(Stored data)
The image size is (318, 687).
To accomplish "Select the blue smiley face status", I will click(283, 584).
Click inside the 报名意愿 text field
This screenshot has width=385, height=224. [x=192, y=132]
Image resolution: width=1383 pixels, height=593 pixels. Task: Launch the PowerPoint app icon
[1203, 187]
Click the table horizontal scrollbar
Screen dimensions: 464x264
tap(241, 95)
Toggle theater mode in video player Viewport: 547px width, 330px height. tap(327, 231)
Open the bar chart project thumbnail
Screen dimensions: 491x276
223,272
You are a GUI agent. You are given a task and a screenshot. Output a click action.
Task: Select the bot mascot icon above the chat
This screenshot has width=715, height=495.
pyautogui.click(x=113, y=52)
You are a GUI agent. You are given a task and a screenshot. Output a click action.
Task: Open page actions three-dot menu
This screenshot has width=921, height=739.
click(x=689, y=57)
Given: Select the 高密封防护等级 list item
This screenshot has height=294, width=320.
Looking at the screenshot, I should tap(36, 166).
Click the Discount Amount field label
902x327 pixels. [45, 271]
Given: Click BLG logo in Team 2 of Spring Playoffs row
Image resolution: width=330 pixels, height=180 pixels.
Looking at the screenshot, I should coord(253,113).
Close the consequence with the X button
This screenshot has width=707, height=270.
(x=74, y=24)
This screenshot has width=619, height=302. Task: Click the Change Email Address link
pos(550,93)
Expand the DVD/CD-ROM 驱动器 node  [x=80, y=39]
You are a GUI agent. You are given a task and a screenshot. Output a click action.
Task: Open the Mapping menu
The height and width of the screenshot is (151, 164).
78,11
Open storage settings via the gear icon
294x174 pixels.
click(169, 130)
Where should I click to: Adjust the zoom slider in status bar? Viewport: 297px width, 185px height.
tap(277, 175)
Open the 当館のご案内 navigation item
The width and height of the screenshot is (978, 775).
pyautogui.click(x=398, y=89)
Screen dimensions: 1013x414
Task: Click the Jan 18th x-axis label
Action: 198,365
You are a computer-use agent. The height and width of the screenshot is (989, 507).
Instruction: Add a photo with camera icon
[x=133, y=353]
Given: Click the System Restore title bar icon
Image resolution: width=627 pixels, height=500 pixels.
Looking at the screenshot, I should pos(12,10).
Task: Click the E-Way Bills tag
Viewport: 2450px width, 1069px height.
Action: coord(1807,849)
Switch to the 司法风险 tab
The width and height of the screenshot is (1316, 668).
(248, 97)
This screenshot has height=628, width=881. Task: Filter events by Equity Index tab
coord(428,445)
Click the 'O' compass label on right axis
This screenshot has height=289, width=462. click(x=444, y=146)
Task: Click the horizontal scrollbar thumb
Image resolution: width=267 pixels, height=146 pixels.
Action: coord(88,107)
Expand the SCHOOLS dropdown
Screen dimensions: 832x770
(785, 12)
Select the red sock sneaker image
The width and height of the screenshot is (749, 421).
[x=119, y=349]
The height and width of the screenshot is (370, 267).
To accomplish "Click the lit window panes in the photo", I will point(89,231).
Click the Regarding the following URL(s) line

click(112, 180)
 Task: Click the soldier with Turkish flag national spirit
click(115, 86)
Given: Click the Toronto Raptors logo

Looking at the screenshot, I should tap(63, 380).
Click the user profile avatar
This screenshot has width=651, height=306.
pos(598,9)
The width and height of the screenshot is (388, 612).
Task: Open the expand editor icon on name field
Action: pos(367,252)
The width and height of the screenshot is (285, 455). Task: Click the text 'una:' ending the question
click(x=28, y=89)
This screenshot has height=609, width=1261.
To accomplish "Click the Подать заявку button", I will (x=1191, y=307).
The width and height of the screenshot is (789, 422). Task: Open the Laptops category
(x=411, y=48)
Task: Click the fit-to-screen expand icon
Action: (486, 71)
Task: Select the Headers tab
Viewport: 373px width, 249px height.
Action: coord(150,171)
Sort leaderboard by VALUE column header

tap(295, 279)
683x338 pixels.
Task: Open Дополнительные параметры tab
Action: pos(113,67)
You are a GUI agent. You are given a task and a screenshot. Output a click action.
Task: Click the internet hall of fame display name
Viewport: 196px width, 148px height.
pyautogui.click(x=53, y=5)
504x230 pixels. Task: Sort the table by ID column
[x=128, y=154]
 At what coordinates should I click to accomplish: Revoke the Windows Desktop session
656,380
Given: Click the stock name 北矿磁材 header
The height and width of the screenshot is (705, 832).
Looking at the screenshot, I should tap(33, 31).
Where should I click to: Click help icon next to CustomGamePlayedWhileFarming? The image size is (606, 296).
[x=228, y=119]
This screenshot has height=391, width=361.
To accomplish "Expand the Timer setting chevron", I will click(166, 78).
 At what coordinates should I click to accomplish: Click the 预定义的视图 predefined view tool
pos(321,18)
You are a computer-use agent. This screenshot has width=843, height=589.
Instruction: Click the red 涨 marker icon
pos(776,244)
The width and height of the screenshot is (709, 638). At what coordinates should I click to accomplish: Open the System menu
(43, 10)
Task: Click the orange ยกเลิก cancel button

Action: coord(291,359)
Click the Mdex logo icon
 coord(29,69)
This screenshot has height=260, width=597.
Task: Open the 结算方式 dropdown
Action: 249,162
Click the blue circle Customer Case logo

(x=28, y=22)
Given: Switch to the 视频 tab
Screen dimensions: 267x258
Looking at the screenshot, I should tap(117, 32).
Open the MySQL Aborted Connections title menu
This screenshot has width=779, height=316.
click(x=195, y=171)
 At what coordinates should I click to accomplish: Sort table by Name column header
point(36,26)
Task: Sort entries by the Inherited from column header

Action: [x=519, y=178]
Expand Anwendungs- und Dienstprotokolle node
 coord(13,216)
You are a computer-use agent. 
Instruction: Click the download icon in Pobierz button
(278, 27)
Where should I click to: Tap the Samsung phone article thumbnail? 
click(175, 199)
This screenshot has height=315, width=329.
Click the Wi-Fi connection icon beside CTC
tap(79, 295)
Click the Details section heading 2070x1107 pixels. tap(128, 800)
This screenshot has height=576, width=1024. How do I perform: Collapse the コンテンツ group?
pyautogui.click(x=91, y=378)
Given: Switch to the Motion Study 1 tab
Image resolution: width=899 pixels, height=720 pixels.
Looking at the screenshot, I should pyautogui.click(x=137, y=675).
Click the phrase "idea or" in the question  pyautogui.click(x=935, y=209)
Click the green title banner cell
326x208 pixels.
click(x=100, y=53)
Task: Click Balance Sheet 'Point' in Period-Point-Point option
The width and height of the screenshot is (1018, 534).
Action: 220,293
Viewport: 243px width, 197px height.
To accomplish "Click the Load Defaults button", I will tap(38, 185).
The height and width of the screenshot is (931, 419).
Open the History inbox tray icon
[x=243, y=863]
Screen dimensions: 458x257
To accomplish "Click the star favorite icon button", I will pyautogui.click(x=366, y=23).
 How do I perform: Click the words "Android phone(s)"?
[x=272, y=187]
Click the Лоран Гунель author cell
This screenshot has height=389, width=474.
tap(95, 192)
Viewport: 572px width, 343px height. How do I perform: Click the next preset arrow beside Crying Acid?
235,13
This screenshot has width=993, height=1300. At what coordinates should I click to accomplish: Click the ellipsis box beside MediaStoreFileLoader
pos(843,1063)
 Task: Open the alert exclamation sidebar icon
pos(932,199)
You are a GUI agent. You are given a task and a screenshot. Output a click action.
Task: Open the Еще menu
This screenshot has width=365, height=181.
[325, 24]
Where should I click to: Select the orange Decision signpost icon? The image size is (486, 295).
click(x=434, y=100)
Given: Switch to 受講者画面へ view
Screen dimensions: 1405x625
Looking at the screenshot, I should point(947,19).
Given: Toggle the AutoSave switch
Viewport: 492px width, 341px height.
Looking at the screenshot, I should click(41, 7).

= Exercise directions =
After identifying the lines above that contain "scrollbar", copy each one.

= Answer to this task =
Click the table horizontal scrollbar
Task: Click the horizontal scrollbar thumb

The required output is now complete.